OpenAI's GeneBench-Pro doesn't let AI models cheat on biology — and most of them fail

OpenAI released a new benchmark Tuesday called GeneBench-Pro, and it is not the kind of test you can cram for. Instead of asking an AI model to recite facts or follow a fixed procedure, it drops the model into a messy, incomplete dataset and asks it to figure out what to do.

The idea is simple: real biology research is not a multiple-choice exam. A scientist staring at a genome sequence does not have a clean prompt and four options. They have noise, gaps, and conflicting signals. GeneBench-Pro tries to measure whether AI can handle that reality.

The benchmark covers 129 questions across 10 major domains and 21 subfields — statistical genetics, population genetics, functional genomics, proteomics, and quantitative biology among them. Each question hands the model a dataset that looks like something a researcher would actually work with, a short experimental context, and a decision-oriented question. The model has to explore the data, pick an analytical method, revise its approach when something does not work, and land on an answer.

Traditional benchmarks have a blind spot here. When you load up questions drawn from real historical data, there are often multiple valid paths to a correct answer. A model can stumble onto the right result using a flawed method and still score points. GeneBench-Pro sidesteps that by using synthetic data instead.

OpenAI controls the entire causal structure behind each synthetic dataset — it knows exactly which variables drive which outcomes — so it can tell whether the model actually understood the problem or got lucky. That is the difference between knowing biology and guessing biology.

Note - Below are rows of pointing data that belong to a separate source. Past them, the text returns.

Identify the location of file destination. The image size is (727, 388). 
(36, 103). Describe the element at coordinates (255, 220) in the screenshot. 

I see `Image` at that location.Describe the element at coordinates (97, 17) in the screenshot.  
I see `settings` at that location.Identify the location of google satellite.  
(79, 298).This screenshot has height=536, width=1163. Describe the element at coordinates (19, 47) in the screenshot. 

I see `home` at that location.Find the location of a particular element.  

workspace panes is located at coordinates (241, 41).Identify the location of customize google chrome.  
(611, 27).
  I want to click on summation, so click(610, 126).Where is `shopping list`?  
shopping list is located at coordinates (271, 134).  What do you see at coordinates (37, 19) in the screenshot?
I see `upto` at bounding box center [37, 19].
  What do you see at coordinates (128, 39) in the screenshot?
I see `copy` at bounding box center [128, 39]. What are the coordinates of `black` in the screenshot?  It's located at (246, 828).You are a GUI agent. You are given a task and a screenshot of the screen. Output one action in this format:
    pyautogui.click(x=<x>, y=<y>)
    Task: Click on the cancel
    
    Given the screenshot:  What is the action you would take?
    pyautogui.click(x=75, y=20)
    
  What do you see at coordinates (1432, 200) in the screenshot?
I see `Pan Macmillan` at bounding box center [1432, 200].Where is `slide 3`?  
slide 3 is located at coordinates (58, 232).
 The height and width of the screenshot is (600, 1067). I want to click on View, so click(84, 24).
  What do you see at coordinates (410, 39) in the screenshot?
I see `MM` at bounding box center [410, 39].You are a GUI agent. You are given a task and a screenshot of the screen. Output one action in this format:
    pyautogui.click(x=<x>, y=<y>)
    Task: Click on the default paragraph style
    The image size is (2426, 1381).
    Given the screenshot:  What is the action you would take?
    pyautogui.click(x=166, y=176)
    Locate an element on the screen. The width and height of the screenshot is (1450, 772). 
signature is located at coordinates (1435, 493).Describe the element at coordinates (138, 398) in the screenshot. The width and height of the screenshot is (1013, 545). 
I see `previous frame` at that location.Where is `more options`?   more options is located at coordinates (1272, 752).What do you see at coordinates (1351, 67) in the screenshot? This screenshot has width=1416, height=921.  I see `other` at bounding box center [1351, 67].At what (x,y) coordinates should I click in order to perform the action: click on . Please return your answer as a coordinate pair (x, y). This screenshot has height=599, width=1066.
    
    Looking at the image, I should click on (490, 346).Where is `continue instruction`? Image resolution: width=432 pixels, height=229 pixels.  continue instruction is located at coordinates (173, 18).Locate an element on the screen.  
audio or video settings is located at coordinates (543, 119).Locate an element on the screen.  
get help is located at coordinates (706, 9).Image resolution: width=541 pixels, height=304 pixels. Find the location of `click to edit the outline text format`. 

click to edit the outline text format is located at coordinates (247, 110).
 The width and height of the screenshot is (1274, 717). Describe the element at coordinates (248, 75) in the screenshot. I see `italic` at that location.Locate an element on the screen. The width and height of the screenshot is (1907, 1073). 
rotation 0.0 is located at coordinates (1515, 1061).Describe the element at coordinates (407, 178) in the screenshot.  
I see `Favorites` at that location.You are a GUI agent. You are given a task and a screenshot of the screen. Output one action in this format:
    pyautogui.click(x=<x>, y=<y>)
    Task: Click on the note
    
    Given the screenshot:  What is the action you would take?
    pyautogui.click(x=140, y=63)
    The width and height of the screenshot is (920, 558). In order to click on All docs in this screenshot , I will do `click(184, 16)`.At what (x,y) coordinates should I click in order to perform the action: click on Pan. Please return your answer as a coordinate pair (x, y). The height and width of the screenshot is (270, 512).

OpenAI has already open-sourced 10 representative questions on Hugging Face, along with an interactive interface for researchers to try. It plans to release 50 more to Artificial Analysis for independent third-party evaluation, which should give the field a clearer picture of how different models stack up when the training data crutch is taken away.

The early results are not public yet, but the structure of the benchmark suggests most general-purpose models will struggle. These are not coding problems or trivia questions — they require sustained reasoning over unfamiliar data. That is exactly the gap OpenAI is trying to measure.